▶ _PROBLEM TO WORK ON_: Rewrite the material starting at the line with "Image resolution: width=721" and ending at the line with "Action: click(559, 164)", changing "blue" to "green" and keeping everything else the same. Leave the pictures out.

▶ _RECORD EXTRACTS_:
::::::::::

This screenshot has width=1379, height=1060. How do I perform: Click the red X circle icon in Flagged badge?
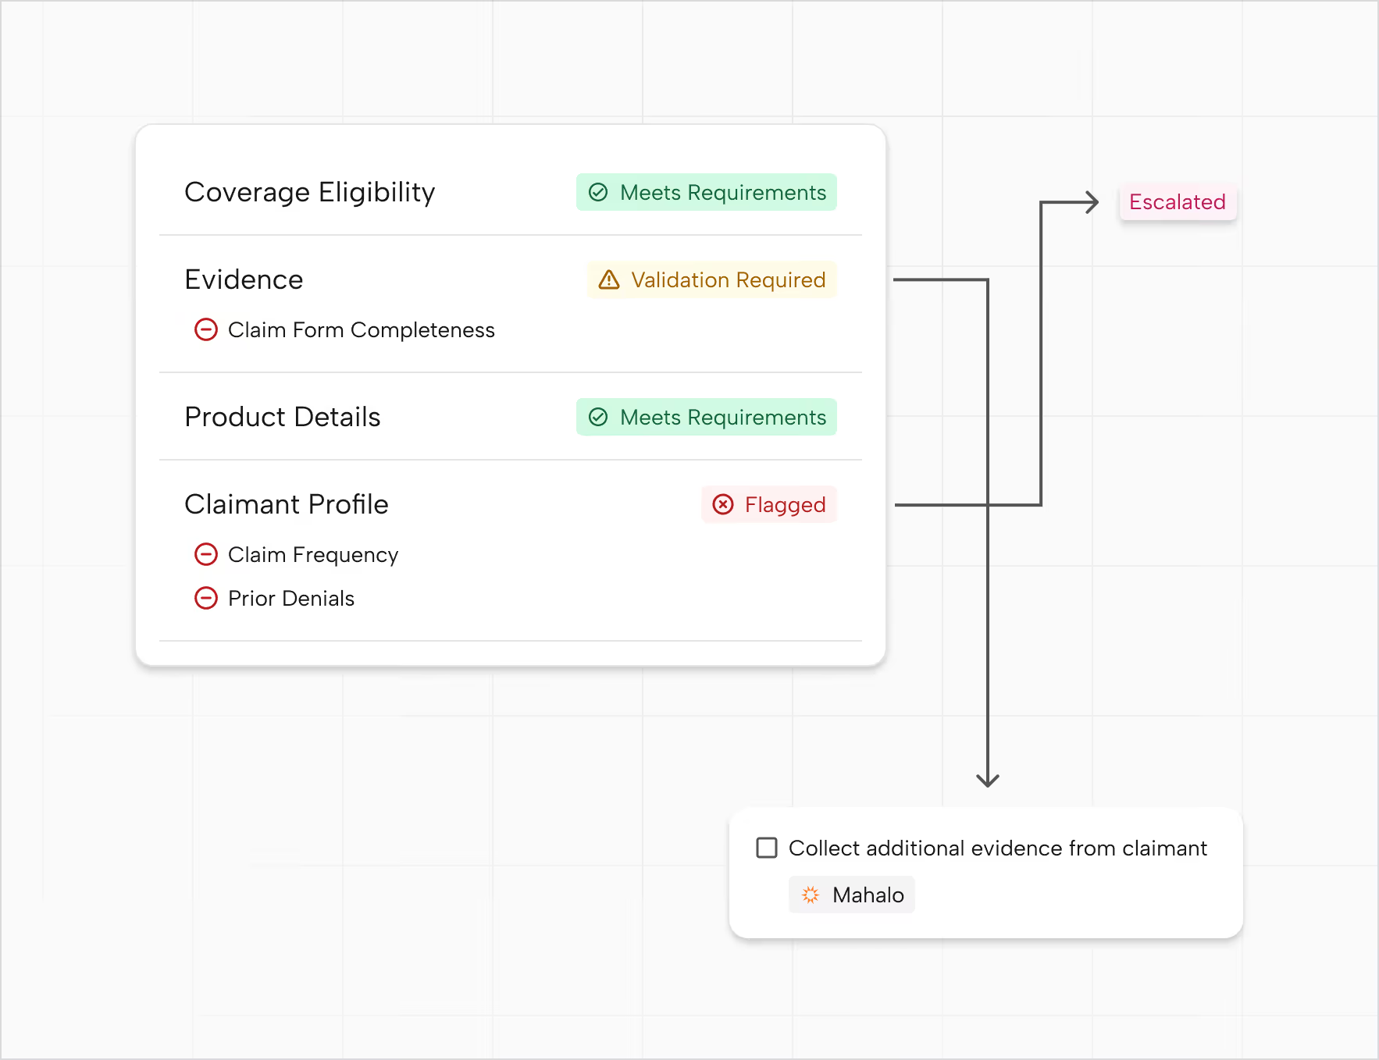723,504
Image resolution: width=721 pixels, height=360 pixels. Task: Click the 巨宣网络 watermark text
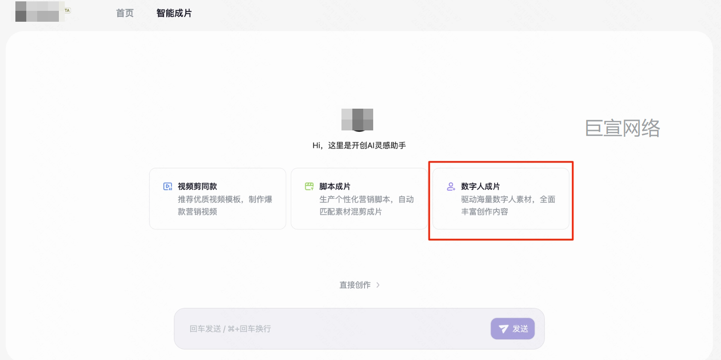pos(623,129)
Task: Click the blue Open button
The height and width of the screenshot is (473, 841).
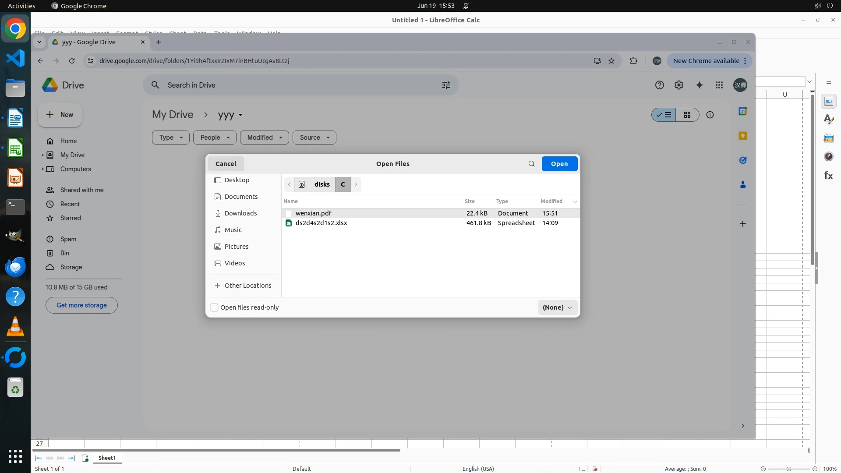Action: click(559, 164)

::::::::::

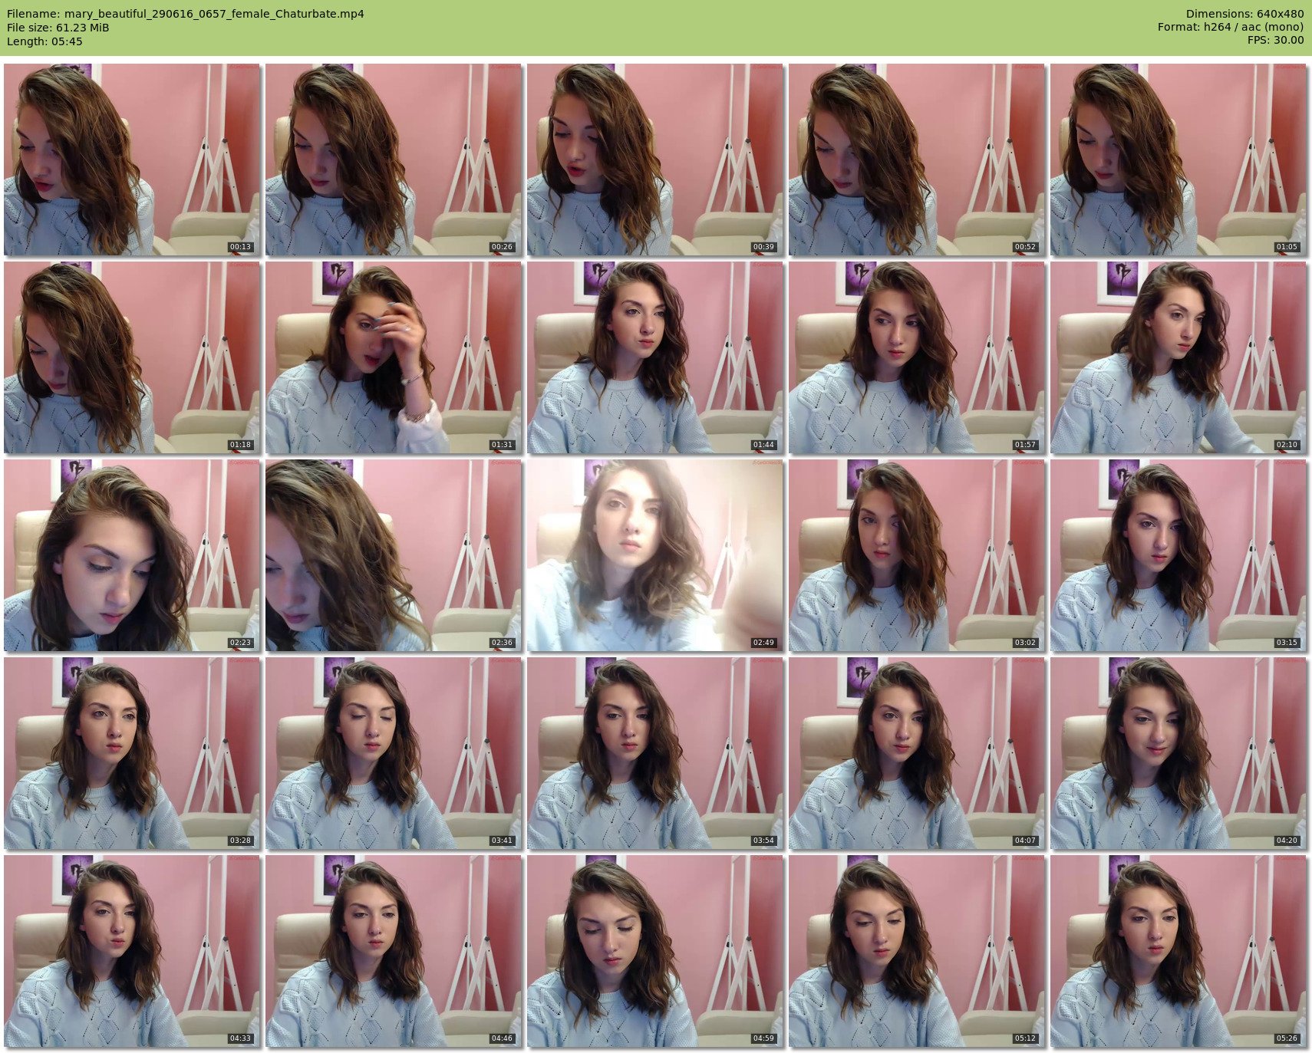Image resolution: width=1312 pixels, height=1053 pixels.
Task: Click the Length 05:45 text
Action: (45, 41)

::::::::::

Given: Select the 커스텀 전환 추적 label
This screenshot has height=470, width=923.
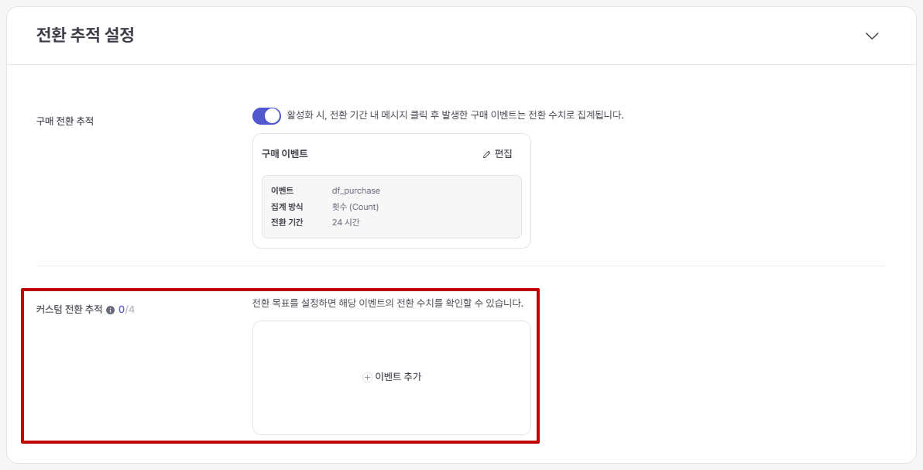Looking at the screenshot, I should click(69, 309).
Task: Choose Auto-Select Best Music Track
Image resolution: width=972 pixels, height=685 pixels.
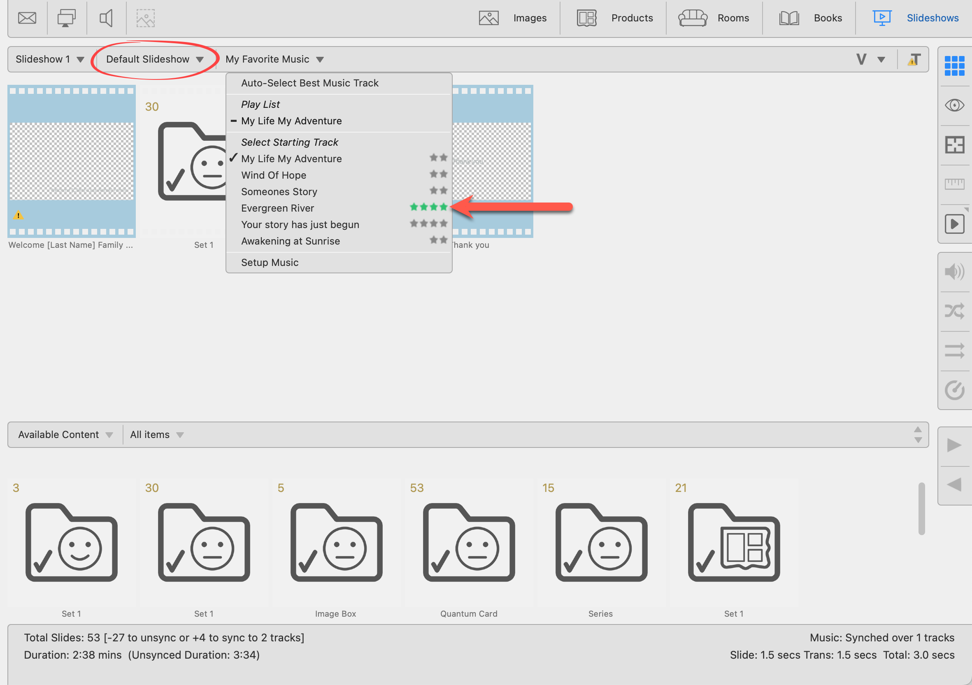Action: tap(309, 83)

::::::::::

▶ _OUTPUT BELOW_:
Image resolution: width=721 pixels, height=360 pixels. Task: Click the 巨宣网络 watermark text
pos(623,129)
Task: Click the green Open button
The height and width of the screenshot is (473, 841).
Action: click(559, 164)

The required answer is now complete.